CGIAR MENA CLIMATE REPORT LAUNCHED
19TH October Cairo. This week at Cairo Water Week, The CGIAR MENA Climate Report was launched by Mr. Aly Abousabaa, CGIAR Regional Director for Central and West Asia, and North Africa, and ICARDA Director General.
The countries in the Middle East and North Africa (MENA) confront a large number of daunting challenges, including relatively high levels of conflict within and between countries, growing poverty, unemployment, loss of agricultural livelihoods, high levels of inequality leading to rising dissatisfaction with the status quo, and severe water scarcity and high temperatures that are being exacerbated by climate change. Many countries across the region have insufficient financial resources and political and institutional capacity to adapt to these changes.
This paper examines these climate-related security risks using a human security lens, asking three core questions: 1) what are the systemic risks in an already fragile region to which the climate crisis is contributing? 2) How are people and institutions at all levels currently responding? and 3) How can future policy actions help ameliorate risk and enhance regional capacity to achieve key sustainable development goals?
The paper identifies six key response areas, covering women’s empowerment and livelihoods, financial systems, capacity development, monitoring and planning, water security, and innovation:
- We must develop a broader understanding of gender inequalities and climate insecurity across the MENA region. Women are especially vulnerable to climate impacts because of widespread lack of assets and access to resources. Farm-level interventions that utilise a feminist political ecology lens and emphasise the transformation of social and cultural structural barriers can help address the root causes of disadvantage and grievance.
- The region demands a more coherent strategy of targeted investments that help support longer-term prevention, with current investment often failing to address longer-term risks and stressors. Barriers to future investment must be overcome, including creating an improved business environment and stronger incentives/regulation to support substantial economic ‘green transitions’, backed up by conflict- and fragility-sensitive analysis to maximise co-benefits for peace and security.
- Given persistent trends of instability and fragility across several contexts in the region, tackling capacity loss is a major challenge. CGIAR has been at the forefront of regional capacity building efforts for rural livelihoods, for instance through training related to climate-smart farming measures. The diffusion of these methods can help prepare farmers for drought and improve yields/income but must be supported by wider national-level efforts in drought monitoring and climate information services.
- Linked to capacity development is the demand for improved monitoring and planning, including using remote sensing data coupled with agricultural technologies that can help prioritise and target areas for development and on-farm interventions.
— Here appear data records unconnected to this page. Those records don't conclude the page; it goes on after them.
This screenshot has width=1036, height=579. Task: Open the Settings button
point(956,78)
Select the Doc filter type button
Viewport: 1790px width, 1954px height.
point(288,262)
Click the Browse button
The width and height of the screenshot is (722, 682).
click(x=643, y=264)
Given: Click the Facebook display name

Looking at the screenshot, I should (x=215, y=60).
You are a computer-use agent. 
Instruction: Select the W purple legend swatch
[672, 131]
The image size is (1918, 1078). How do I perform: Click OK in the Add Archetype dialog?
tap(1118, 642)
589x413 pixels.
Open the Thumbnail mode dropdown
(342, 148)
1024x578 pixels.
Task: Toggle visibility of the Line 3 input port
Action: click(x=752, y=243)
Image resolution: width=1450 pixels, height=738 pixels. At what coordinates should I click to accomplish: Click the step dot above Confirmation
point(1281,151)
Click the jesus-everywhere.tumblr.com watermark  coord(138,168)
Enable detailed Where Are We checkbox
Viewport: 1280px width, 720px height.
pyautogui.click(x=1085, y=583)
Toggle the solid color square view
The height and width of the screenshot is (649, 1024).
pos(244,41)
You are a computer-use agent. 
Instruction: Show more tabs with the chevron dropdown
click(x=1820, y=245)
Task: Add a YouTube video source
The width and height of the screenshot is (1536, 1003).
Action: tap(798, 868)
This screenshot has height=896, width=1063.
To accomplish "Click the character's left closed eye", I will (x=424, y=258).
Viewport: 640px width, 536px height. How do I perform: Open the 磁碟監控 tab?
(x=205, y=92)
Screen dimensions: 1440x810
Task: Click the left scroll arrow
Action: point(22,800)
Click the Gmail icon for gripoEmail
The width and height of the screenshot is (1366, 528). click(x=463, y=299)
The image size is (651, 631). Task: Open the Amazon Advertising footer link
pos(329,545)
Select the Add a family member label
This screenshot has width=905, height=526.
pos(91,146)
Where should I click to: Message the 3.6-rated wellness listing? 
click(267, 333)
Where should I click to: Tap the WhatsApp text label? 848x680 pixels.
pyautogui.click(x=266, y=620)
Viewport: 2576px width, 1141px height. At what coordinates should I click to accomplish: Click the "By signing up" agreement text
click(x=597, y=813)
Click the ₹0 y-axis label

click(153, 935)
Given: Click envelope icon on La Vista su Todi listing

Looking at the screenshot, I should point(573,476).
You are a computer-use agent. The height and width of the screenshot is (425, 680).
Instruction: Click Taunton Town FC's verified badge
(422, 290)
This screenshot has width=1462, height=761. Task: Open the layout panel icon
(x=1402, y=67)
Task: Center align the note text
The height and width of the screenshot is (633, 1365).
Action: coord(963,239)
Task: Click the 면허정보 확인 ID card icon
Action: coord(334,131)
- There is a growing need to respond at the water system level across the region to reduce climate-related fragility and security risks. Key steps include crucial policy reforms to manage demand more effectively, a stronger policy-level application of the ‘virtual water’ concept, and the creation of more effective transboundary water governance mechanisms.
- Innovation in land, water, and food systems is key in terms of improving what is grown and how. Genetic improvement of crop varieties and biodiversity is key, combined with more efficient agricultural water and land management that blends rainfed and irrigation practices more effectively. At the same time, thinking outside the box on ‘non-conventional’ waters, including wastewater management and reuse, will reduce the overall burden on a fragile resource base.